Читаем Екатерина Воронина полностью

Похудевшая, осунувшаяся, постаревшая, работала Дуся на своем кране. Она не только потеряла самое дорогое. Оскорбленным оказалось ее достоинство. Неужели она не стоит настоящей любви, настоящей жизни? Неужели не может иметь дом, семью, детей, как имеют другие женщины? Чем она хуже других? Неужели своей любовью к Сереже не заслужила этого?

Соня видела ее состояние, но приписывала его разлуке с Сутыриным. Поглядывая на Дусю, вполголоса пропела:

Белу кофточку скроила,Полки укоротила, Полюбила я мальчишку — Сердце узаботила.

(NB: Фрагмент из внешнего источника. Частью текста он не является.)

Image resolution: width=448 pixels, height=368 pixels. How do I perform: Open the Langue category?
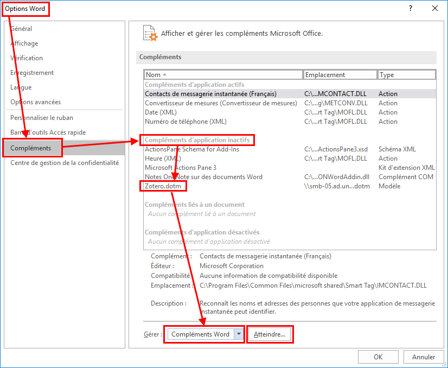pos(21,87)
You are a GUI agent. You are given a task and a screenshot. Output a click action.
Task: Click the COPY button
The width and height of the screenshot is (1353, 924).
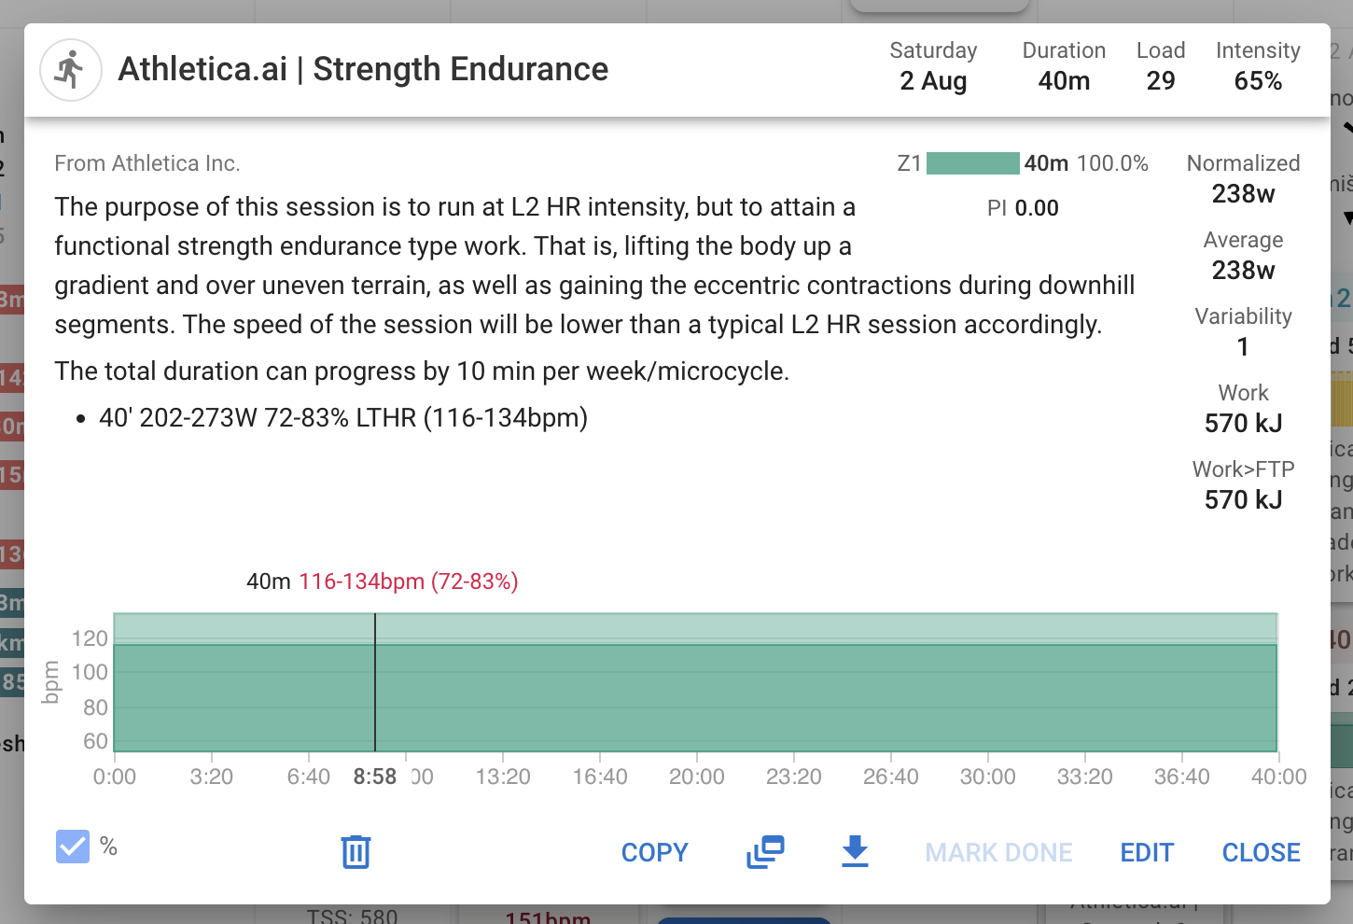(655, 852)
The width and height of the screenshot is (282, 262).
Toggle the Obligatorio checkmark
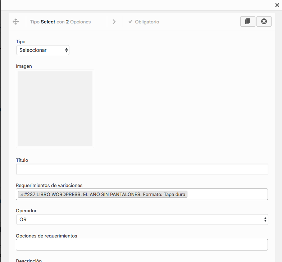tap(131, 22)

Дуся сухими глазами продолжала следить за грузом.

— Ты что, Дуся? — Соня заглянула ей в лицо. — Что случилось?

— Разошлись мы с Сережей… — не оглядываясь ответила Ошуркова.

Соня обомлела.

— Ты что такое говоришь? Как это разошлись?

— Наговорили ему про меня. И такая я и разэтакая… Вот и разошлись.

— Когда это случилось?

— Как у вас в гостях был, сразу после этого.

— Ах так… — осеклась Соня. — Ну ничего, наладится.

— Николаева работа, — убежденно сказала Дуся.

— Что ты! — слабо запротестовала Соня, понимая, что это именно так. — Чего ты выдумываешь!

— Николай, — усталым голосом продолжала Дуся, — это точно… И не понимаю зачем. Что я ему такого сделала? Зачем в чужую жизнь лезть?.. Нехорошо…

Она некоторое время продолжала работать, потом сказала:

— Люди!.. На чужой жизни камаринского сплясать ничего не стоит. Николай тоже. Точно я для него вот как этот куль с мукой — бросил туда, бросил сюда… Зачем? Может, у нас с Сережей жизнь наладилась бы… Сколько нас по ветру трепало… Ан нет! Не дадим!

— Ну ладно, не расстраивайся! — жалобно проговорила Соня.

Дусин голос, монотонный, мертвый, сверлил ей сердце.

Я поговорю с Сережей. Все образуется, вот увидишь.

— Понимаю: обидно ему слушать про меня разное… Поговори как с человеком, выслушай… Так нет, в душу наплевал. А за что? Разве я его не любила? Или от семьи увела? Ну, было у меня в жизни… Ведь свободная была, бесконтрольная. От тоски, от безделья больше… А при нем разве что позволяла?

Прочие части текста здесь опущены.